:: Exercise instructions ::
Edit the lines of the items below, beginning at the line containing "You are a computer-use" and ending at the line containing "pyautogui.click(x=675, y=417)", by swapping "agent" for "assistant" and keeping everything else the same. Return only those lines.

:: Task input ::

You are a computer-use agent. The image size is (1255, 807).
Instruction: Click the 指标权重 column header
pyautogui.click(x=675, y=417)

==

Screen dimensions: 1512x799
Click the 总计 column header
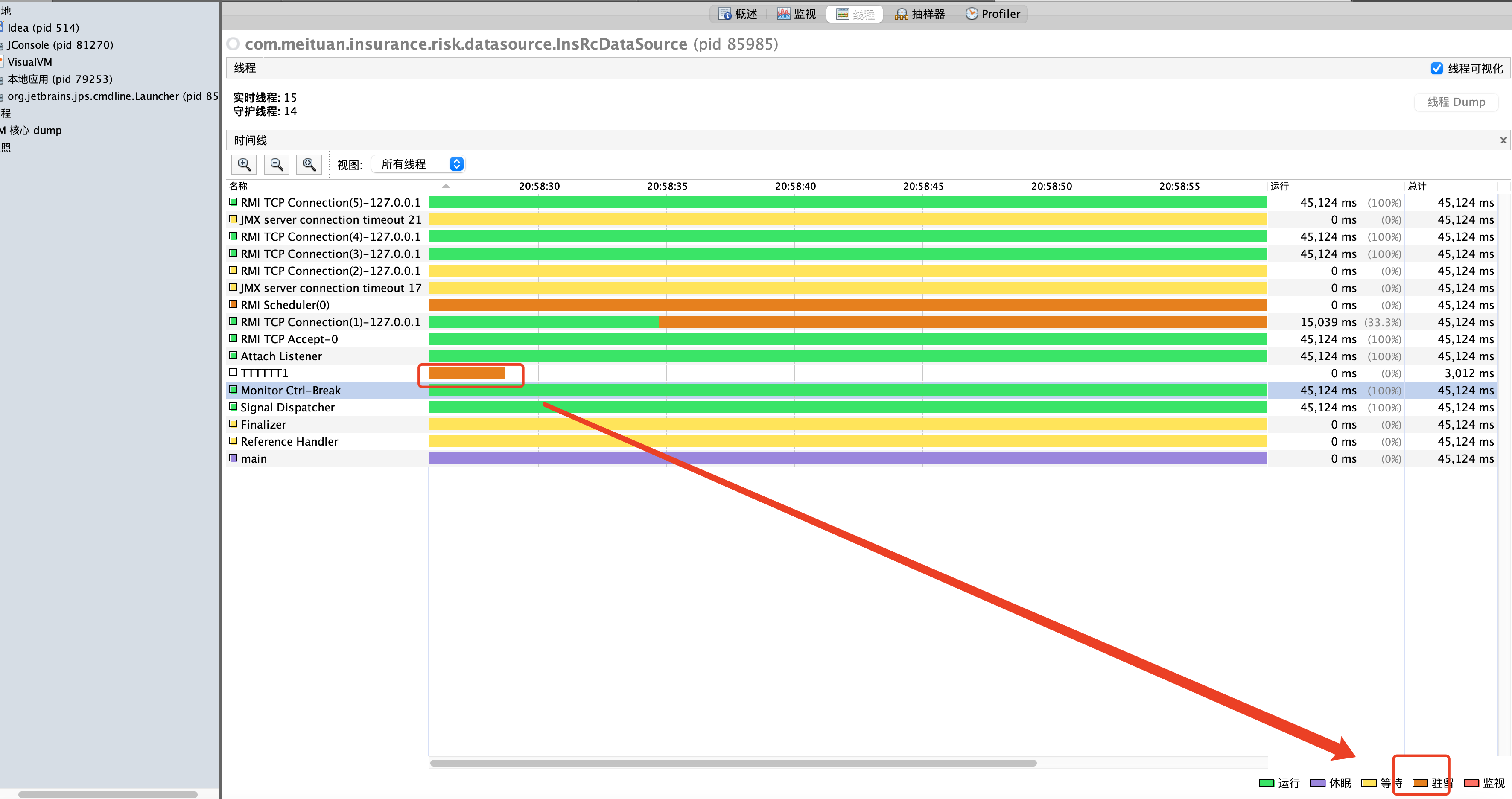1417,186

:: Answer to this exercise ::
You are a computer-use assistant. The image size is (1255, 807).
Instruction: Click the 指标权重 column header
pyautogui.click(x=675, y=417)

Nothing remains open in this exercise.